Does My Insurance Cover a Rental While My Totaled Car Case Is Open?

By The Penny Plan Editorial Team Published July 13, 2026 6 min read

The car is gone, the claim is open, and the rental keeps racking up days while the total loss paperwork slowly works its way through. At some point, the question shifts from “is this covered” to “for how much longer,” and that second question tends to matter more than people expect.

The quick answer

Rental reimbursement coverage, where it applies, generally continues during an open total loss claim, but only up to a set daily limit and a maximum number of days specified in the policy, and it typically ends once a settlement offer is made and accepted rather than continuing indefinitely until a replacement car is purchased. Whether rental coverage applies at all depends on whether it was added to the policy in the first place, since it’s usually an optional add-on rather than automatic.

Where the coverage comes from

Rental reimbursement is typically a separate add-on to an auto policy, not something bundled automatically into liability or collision coverage. If it was included, the policy will specify both a daily dollar limit and a total number of days covered, and claims adjusters generally apply those limits regardless of how long the total loss evaluation itself takes. A claim that drags on longer than the rental coverage period can leave a gap where the rental car is still needed but coverage has already run out.

Why total loss claims often outlast rental coverage

Determining a vehicle is a total loss involves comparing repair costs to the car’s assessed value, which can take time, especially if there’s a dispute over the valuation or delays in getting an adjuster’s assessment scheduled.
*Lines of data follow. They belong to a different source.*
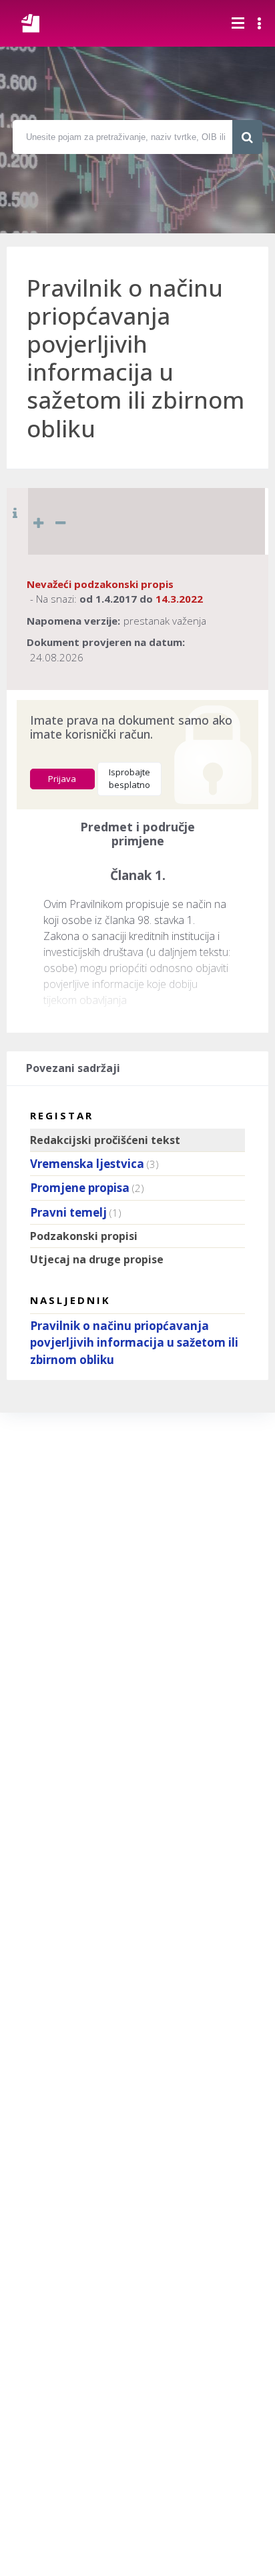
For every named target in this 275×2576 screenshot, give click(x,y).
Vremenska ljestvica (87, 1163)
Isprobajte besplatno (129, 778)
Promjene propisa (79, 1187)
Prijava (62, 779)
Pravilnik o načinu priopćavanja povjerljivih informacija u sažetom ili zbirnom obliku (134, 1342)
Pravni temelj (68, 1212)
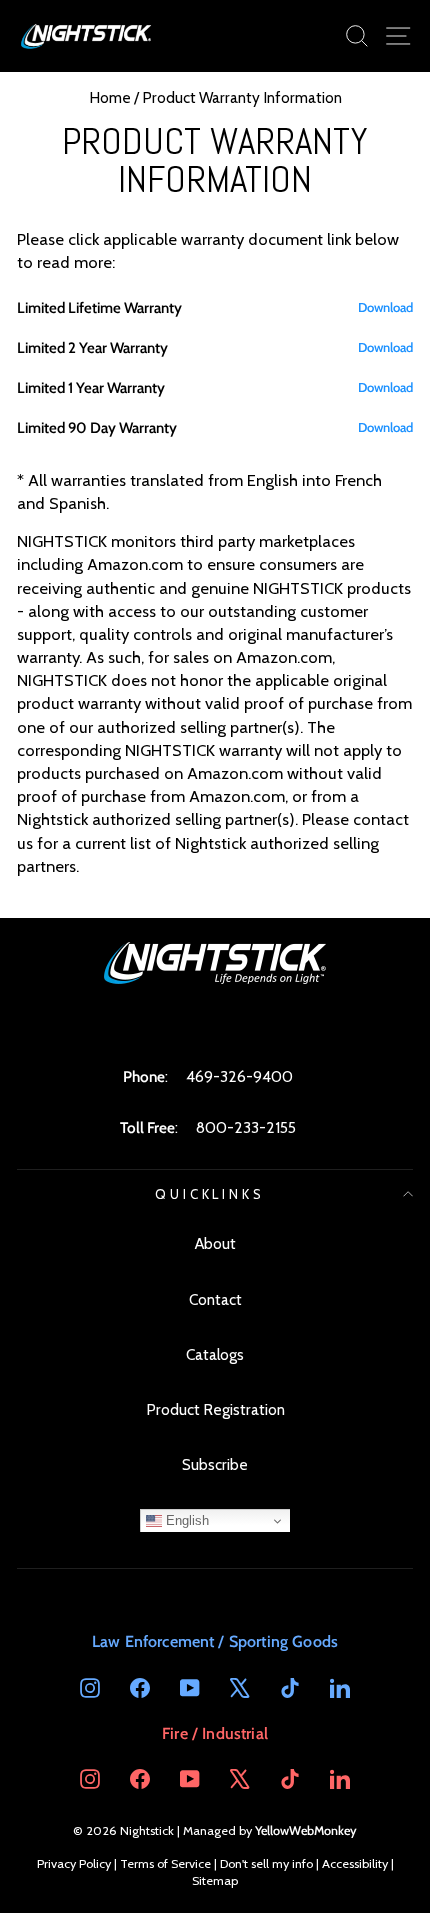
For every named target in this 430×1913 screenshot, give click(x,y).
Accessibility (355, 1863)
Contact (215, 1299)
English (185, 1520)
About (215, 1243)
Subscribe (215, 1464)
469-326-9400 (239, 1076)
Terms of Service (165, 1863)
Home (110, 97)
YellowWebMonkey (306, 1830)
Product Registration (215, 1409)
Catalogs (215, 1354)
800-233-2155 (246, 1127)
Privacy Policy (74, 1863)
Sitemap (215, 1880)
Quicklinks (210, 1194)
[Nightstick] (87, 36)
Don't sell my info (266, 1863)
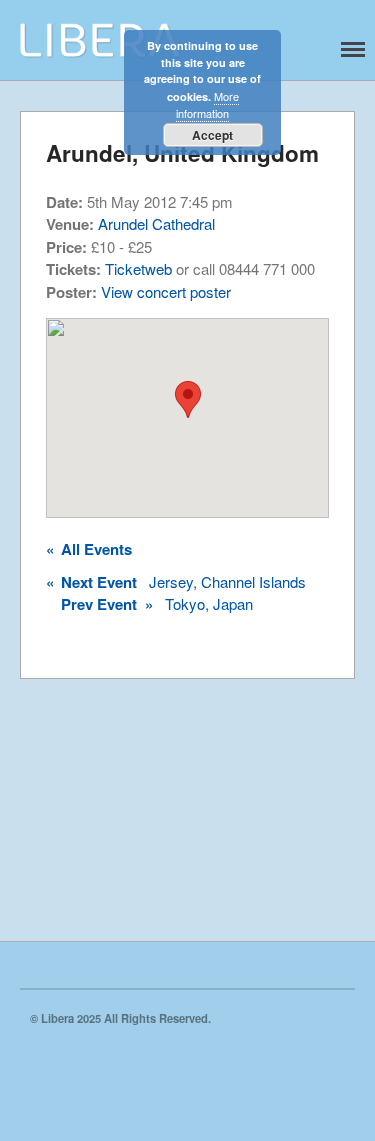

Meanwhile, rental limits are usually set as flat numbers, commonly somewhere in the range of two to four weeks depending on the policy, regardless of how the underlying total loss determination is progressing. This mismatch is a common source of frustration, since the rental clock doesn’t pause just because the claims process itself is moving slowly.

What typically happens once a settlement is reached

If a rental was arranged through the insurer’s own network

Some insurers coordinate directly with a rental company as part of the claims process, which can simplify billing but doesn’t change the underlying day and dollar limits written into the policy itself. This is a different situation from financing a replacement vehicle afterward, where questions like getting a loan for a car bought from a private seller come with their own separate set of considerations.

Final thoughts

Rental reimbursement coverage is a genuinely useful add-on during a total loss claim, but it comes with real limits that don’t automatically extend just because the claims process is slow. Anyone in an open total loss claim can generally ask the adjuster directly how many rental days remain and roughly when a settlement is expected, which helps with planning around the gap rather than being caught off guard by it. It’s also worth understanding how a claim for other lost belongings, like items lost during a move, generally gets filed, since the documentation habits that help one type of claim tend to help with others too. For anyone financing the totaled vehicle, it’s also worth knowing whether gap insurance would have applied if there was a difference between the loan balance and the settlement amount.